这顿时令他有点儿怒不可揭。这本来黝黑而怪异的脸上,更显得红一阵白一阵的扭曲。

他在人群中一下就认准了是韩志鹏惹的事,一个跨步冲到韩志鹏面前,双手糊着牛屎就揪着韩志鹏的衣襟:“你他妈真是活得不耐烦了,敢推老子?”

话说着,他这粘有牛屎的手因为用力拉扯韩志鹏。

韩志鹏的白衬衣上,早就弄得不成样,黄不拉几的湿滑,碰到哪哪有痕迹。

而且牛屎并不是时日久了的干牛屎。干牛屎的话,很多地方还捡来做煮饭的柴火。老一辈的人说,烧这柴火时,煮饭还更香,有股子淡淡的清草味儿。

但是,这新鲜的牛屎就不一样了,腥涩中伴着股臭味,熏人,辣眼。

“你?……”韩志鹏眼见自已的白衬衣弄成了牛屎衬衣,而且是当着这么多领导和老百姓的面。这心头是滚烫滚烫地存在,嘴里自然也不客气:“你想找死是不?”。

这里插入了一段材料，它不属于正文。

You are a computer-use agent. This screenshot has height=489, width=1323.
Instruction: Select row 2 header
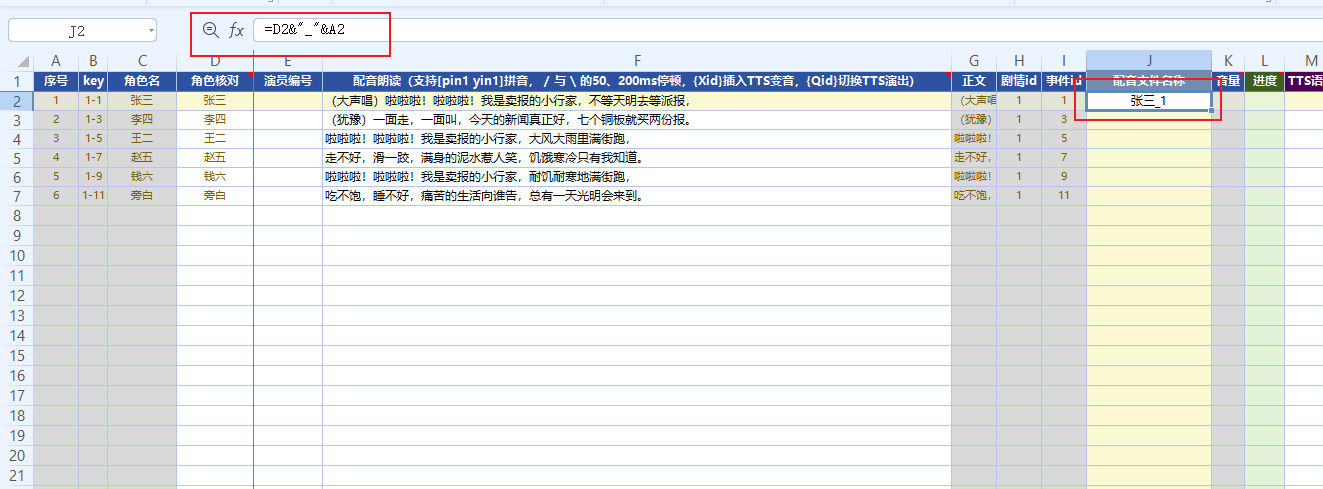pyautogui.click(x=16, y=100)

说话间,他的手已经举起来,眼看拳头就朝着这综发青年给落下去。

“志鹏!”顾雪桦眼见眼前发生的情形,也觉得这粽发青年着实可恨。但是她更知道这韩志鹏要真是打下去那意味着什么?——意味着这青年肯定要还手,要将韩志鹏给揍扒地下。同时,与他同来的几个青年也会大打出手。在这样的场合,人家才不管你是乡长,还是县长呢。

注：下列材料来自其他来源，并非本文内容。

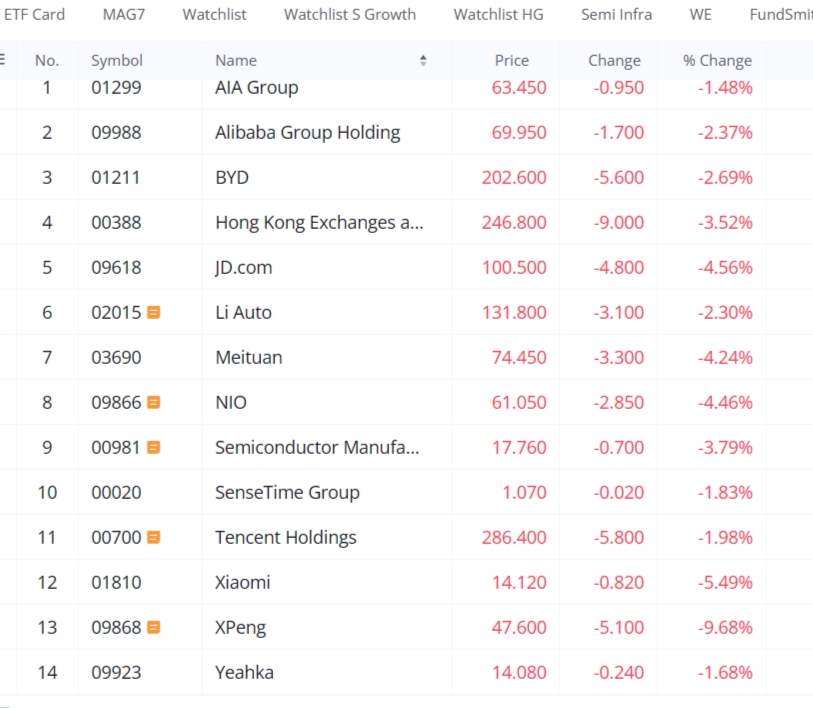Click the Symbol column header
The height and width of the screenshot is (708, 813).
tap(117, 60)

韩志鹏被顾雪桦这一喝,忍住举起的手没有落下去。这只得狠眼瞪了瞪这粽发青年“你要识相的话,就早点滚蛋,不然的话,可别怪我对你不客气!”

韩志鹏不跟这粽发青年搁狠话还好,这朝着他搁狠话,本来激起的矛盾又上来了。

粽发青年倒是松了满是牛屎的手,但身子进一步向前,鼻子差不多抵在韩志鹏鼻子上:“我就不走,那又怎么样?你咬了大卵蛋?”

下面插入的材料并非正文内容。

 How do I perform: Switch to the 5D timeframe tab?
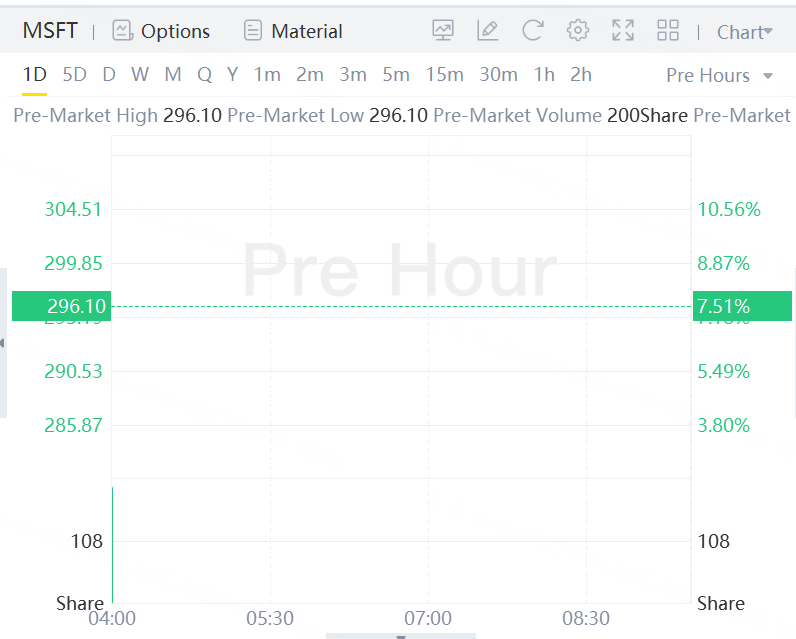click(x=74, y=75)
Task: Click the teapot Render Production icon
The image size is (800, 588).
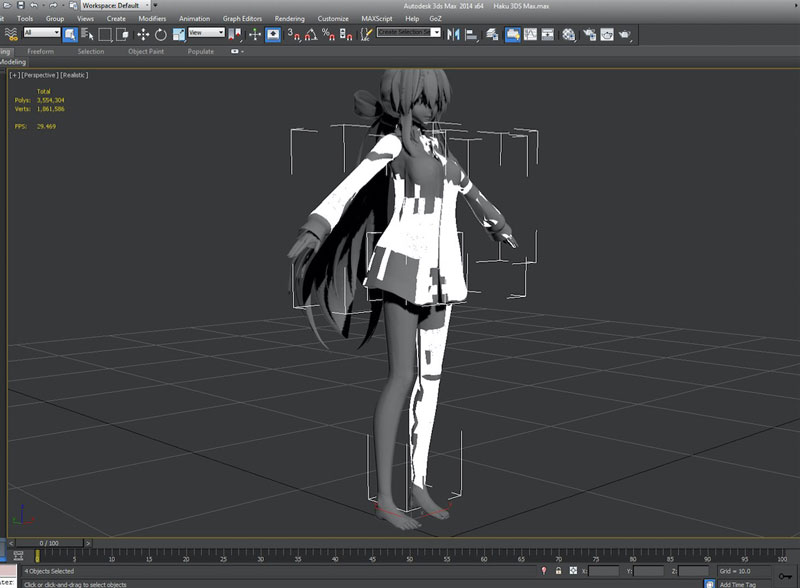Action: point(625,34)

粽发青年姓牛,叫牛喜娃,今年30岁,未娶。不过他未娶,不是他想娶,而是娶不到。他好逸恶劳,以前在村里常瞅这家的耕田机,那家的老母鸡,因为小偷小摸的事,被胜利乡派出所所长龙华给关押过。最近几年,牛喜娃跟着村头的老唐到了浙江搞建筑,因为力气大,人勤快,每天有三百多元进账呢,这牛逼可大发了。

身上有了钱,再加上今天与三愣子们在一起炸金花,还赢了小二千。这心头正骄横美气着呢。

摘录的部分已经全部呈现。